To shut the reactor down, poisons are released, Sears said, adding that poisons are materials with a high probability of absorbing neutrons. To increase power, the poison is removed.
Fuel Cells
Researchers at the nuclear reactor are using the energy for various research projects. Among them, researchers are attempting to develop fuel cells for automotive companies as part of the hydrogen economy, Sears said. All radiation is contained inside the fuel cells, so there is no radioactive exposure to researchers.
When hydrogen combines with air, the "waste" products are energy and water, he said. With technology called neutron radioscopy -- real-time imaging similar to an X-ray -- researchers can see inside fuel cells to redesign and make them more efficient because, unlike X-rays, neutron radioscopy can penetrate metal.
Matthew Mench, an associate professor of mechanical engineering, uses neutron imaging to make fuel cells more efficient. He said neutron imaging is the only technology that can be used to see inside fuel cells and show the precise distribution of water.
"Fuel cells produce water, which is good for the environment, but from an engineering standpoint, it can be a difficult challenge to manage the water," Mench said. "It blocks the electrochemical reaction from occurring. The key is basically efficiently removing the water and distributing it."
Mench said research was delayed while the reactor pool leak was being repaired, but he has since been able to catch up on much of his research with the help of reactor staff.
Other Uses
Because everything has a unique emission of radiation, anthropologists can also use nuclear technology to study particular rock deposits, like arrowheads, to identify trade routes that have been used throughout the world.
Researchers also hope to correlate volcanic action with tree rings, Sears said. Trees "get stressed" during volcanic activity and take up particular nutrients like gold, so researchers can compare irradiated tree rings to the recorded history of volcanic activity. If researchers are successful, they would be able to determine prehistoric volcanic activity.
There was also some debate surrounding the Hewer statue in Eisenhower Auditorium about whether a fig leaf was a part of the original statue, Sears said. When small samples from the statue and fig leaf were irradiated, it was determined that the fig leaf was not part of the original statue, and the leaf was removed.
A cobalt pool at the facility generates gamma radiation, which can change objects without making them radioactive, Sears said. It can be used to sterilize everything from foods and spices to medical surgical gear.
Gamma radiation eliminates salmonella from chicken, removes bugs from spices and also helps in food preservation, Sears said, adding that all of the food that goes up in space is first sterilized using gamma radiation.
Certain plants, such as white poinsettias, are also created using gamma radiation sterilization; poinsettias grow naturally in only red.
History
The nuclear reactor is part of former U.S. President Dwight D. Eisenhower's "Atoms for Peace" program. Eisenhower initiated the program with a speech about studying atomic energy for peaceful purposes before the United Nations Dec. 8, 1953.

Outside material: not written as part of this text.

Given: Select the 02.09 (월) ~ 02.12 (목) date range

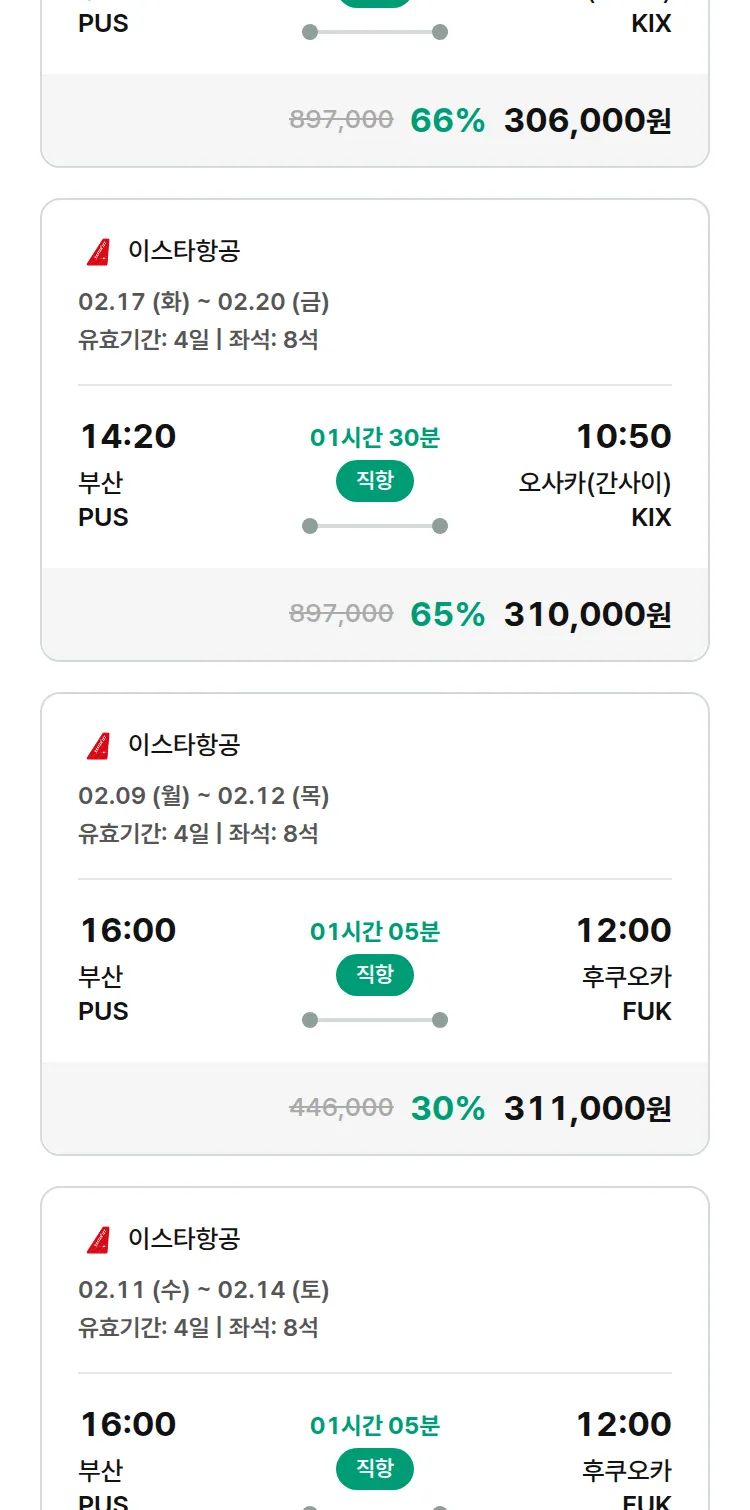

Eisenhower's brother, Milton Eisenhower, was the Penn State president at the time, and Penn State's Breazeale Nuclear Reactor began operating during Milton Eisenhower's term on Aug. 15, 1955. The reactor, named for Penn State's first professor of nuclear engineering, William Breazeale, is now the longest operating reactor in the country.
Sears added that there are about 3,000 visitors a year to the reactor, and its primary function is education.
"There was a great deal of foresight that went into this," Sears said.